During my child-rearing years, holiday misses included Cabbage Patch Kids and My Little Ponies. This year it was Nintendo's turn with their wildly successful Wii product. A couple of years ago it was Microsoft with the Xbox.
Yet, have companies really learned from their prior mistakes and worked to improve forecasting and planning? Or are they really building enough flexibility into their supply chains to mitigate against inherent new product risks? Demand management techniques could alleviate some of these post-holiday blues.
What Happened at the Shelf?
The first step in avoiding holiday misses is to understand what is actually happening at the retail shelf. I once consulted with a high-end toy manufacturer to help it improve demand management processes. The VP of sales showed me pictures taken of a variety of store shelves during the holiday season. The photos showed his company's products on shelves in total disarray—to a degree that no consumer could find what they wanted, nor would they care to try! He used the pictures to support a new program in which merchandisers would be hired to go into stores and ensure that products were stocked and neatly displayed.
What I took away from the pictures was a recognition of the risk brand companies face when selling through a retailer: they are blind to what is really happening at the point-of-sale, and its impact on their sales, as well as brand image.
This is an important concern for gauging historical holiday demand. Does a company really understand what new products might have sold or did not sell last holiday season? Shortages are often only anecdotally conveyed to them by retail merchandisers and buyers. Surpluses are avoided, as retailers drastically mark down prices to dispose of products. This leaves a company with a dearth of good historical information from which to forecast and plan next year's new products.

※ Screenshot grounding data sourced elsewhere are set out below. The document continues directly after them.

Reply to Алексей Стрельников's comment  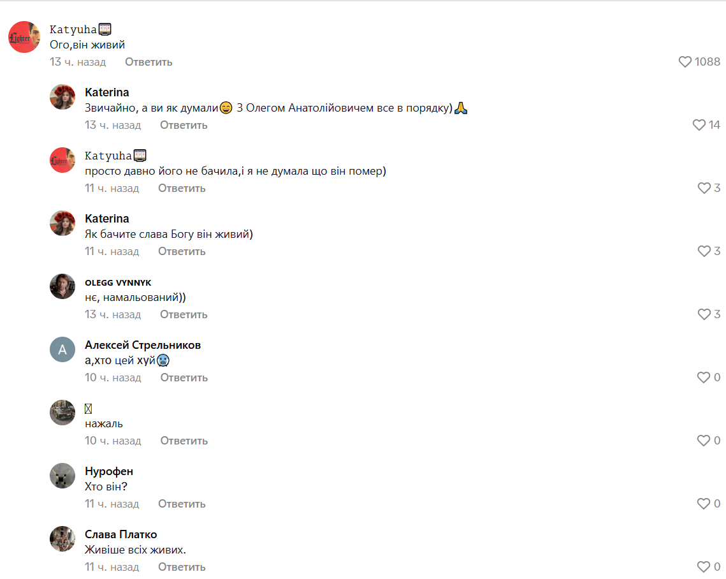(x=184, y=377)
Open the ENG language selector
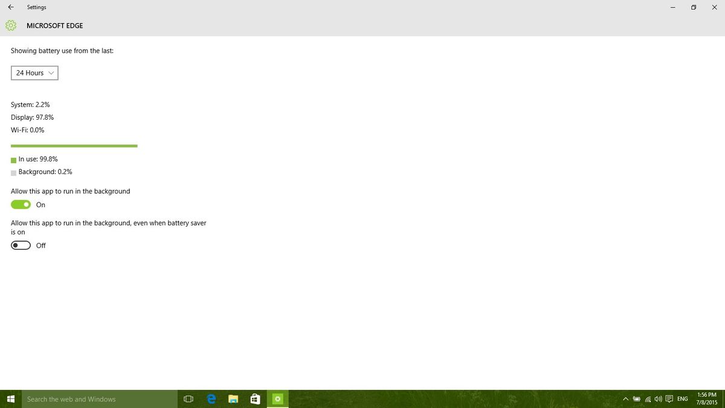 pyautogui.click(x=682, y=399)
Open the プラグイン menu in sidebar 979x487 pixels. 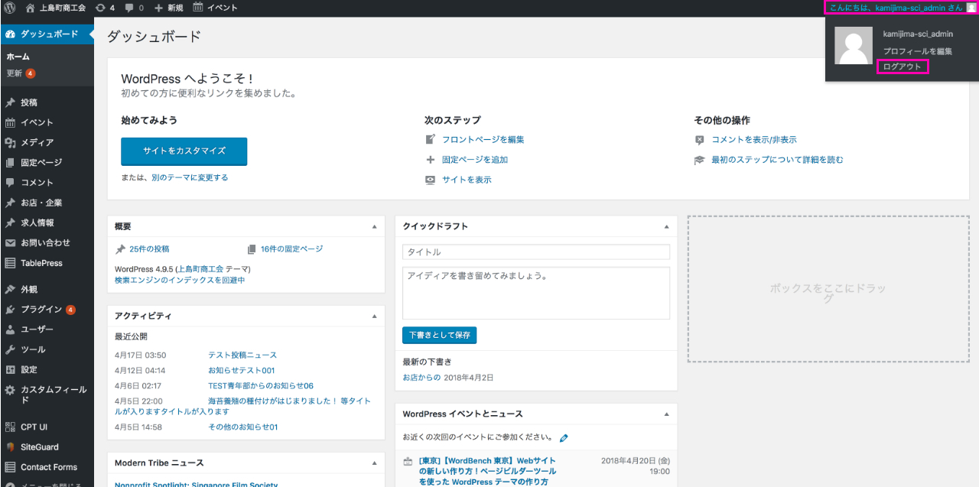pos(41,310)
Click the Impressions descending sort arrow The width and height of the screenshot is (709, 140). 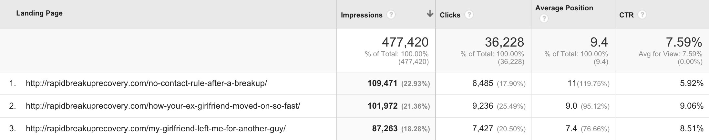430,14
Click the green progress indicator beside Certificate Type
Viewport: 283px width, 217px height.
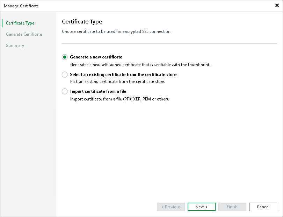pos(3,23)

At an MIT event I ran we discussed a survey (conducted by the Demand Management Solutions Group) that included questions on the industry's view of point-of-sale (POS) data. It showed that many respondents don't collect or use POS data for planning because they believed it to be inconsistent, cumbersome, or hard to use. The event's attendees, however, concurred with one research finding that showed that while POS data was less useful for planning routine 'turn' business, it is was more useful for gauging promotional and new product business.
Thus, a way product companies might alleviate missed holiday sales is to improve forecasting by leveraging historical information more closely aligned to what really happened at the shelf and understanding 'real' consumer demand, not just sales to retailers. This information might include the use of scan-based POS data supplemented by information on store-level pricing, product displays, competitive products and prices, etc. It would represent a clearer 'post-mortem' picture of what really happened last year, which can be useful in assessing next year's new product sales.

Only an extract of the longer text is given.